Wednesday, November 29, 2017

Let's talk minimalism theories (and a bit of clothes stuff)

How to Get Dressed, a book by a show business costumer, says that you should hang every possible piece of your clothing, to keep everything visible. You can even pin small things to muslin-covered hangers.

Japanese organizing expert Marie Kondo's advice is to fold almost everything. No muslin-covered hangers, but you can decorate the few hangers you do use with old hair ties and keychains.

Project 333 and similar capsule wardrobe plans tell you to keep only a limited number of items out for use at one time, and no shopping is allowed during the three-month period except right near the end when you're thinking about the next season. This is supposed to make your getting-dressed decisions easier (here's my hat and my scarf, not plural), and may help you to think less about appearances and more about big ideas. A tiny wardrobe can also be a source of more-with-less creativity; or an opportunity for absolute uniformity (t-shirts and jeans). (One thought I have is that the three-month experiment, like a Whole 30 month, may be most effective if you do it only once or twice or occasionally, and follow the rules exactly, rather than trying to follow it longterm but haphazardly.)

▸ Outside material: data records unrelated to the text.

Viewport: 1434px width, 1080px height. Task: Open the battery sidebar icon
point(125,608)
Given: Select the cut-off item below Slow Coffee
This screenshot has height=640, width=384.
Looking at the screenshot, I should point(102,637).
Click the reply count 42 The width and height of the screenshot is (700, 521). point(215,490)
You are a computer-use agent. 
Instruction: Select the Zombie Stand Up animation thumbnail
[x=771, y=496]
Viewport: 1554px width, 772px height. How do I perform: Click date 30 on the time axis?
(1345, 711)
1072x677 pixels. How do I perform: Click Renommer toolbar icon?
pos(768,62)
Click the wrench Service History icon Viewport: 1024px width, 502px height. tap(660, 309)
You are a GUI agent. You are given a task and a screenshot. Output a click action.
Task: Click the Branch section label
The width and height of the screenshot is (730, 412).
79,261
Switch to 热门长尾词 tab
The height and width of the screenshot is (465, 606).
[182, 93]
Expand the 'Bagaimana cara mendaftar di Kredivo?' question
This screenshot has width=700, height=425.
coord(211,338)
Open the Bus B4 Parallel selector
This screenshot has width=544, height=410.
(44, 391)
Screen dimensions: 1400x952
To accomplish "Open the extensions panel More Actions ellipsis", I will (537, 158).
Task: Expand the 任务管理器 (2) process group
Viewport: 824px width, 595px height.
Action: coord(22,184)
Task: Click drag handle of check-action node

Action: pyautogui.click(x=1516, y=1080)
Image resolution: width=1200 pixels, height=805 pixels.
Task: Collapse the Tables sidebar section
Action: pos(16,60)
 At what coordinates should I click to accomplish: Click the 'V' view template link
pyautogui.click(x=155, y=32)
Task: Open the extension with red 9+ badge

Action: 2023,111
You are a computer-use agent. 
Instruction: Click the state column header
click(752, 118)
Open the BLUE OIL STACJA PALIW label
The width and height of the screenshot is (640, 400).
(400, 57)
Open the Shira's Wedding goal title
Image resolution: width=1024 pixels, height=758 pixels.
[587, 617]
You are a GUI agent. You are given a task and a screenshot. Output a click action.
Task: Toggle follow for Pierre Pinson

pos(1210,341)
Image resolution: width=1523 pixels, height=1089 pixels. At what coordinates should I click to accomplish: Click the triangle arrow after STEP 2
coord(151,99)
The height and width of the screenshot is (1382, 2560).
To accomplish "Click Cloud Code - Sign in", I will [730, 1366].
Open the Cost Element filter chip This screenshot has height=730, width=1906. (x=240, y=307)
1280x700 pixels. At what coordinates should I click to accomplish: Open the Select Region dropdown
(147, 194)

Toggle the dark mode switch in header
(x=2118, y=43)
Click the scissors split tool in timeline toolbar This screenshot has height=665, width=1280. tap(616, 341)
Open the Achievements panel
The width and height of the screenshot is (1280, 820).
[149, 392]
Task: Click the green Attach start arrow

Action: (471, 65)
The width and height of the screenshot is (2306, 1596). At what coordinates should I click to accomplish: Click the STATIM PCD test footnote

On the other side, Marie Kondo recommends doing a major closet purge once, but then keeping most of the joy-sparking remainder available to wear year-round...because clothes, like Toy Story characters, don't like "going in the box." The final amount is up to you, your needs, and your drawer space. One blogger suggested that this approach is perhaps more honest than storing non-capsule clothes in boxes, because you are not just delaying a decision on what to do with them.

Note that this hasn't addressed issues such as fast fashion, polluted rivers, overseas labour, poverty, and shopping addiction. And we haven't even gotten to the rest of the house, the dishes, books, vacuum cleaners, and guinea pig bedding.

So what's a confused home organizer to do?

Michael Pollan's famous food advice is “Eat food. Not too much. Mostly plants.” It's a principle that can be translated into practice. It also opens up discussion. What is "food?" How much is too much? What is "mostly?" What kinds of plants? Where should they come from? But you start with the principle.

So here's an adapted version of Pollan's motto: "Wear clothes. Not too many. Mostly low-impact."

How you hang or fold them is up to you.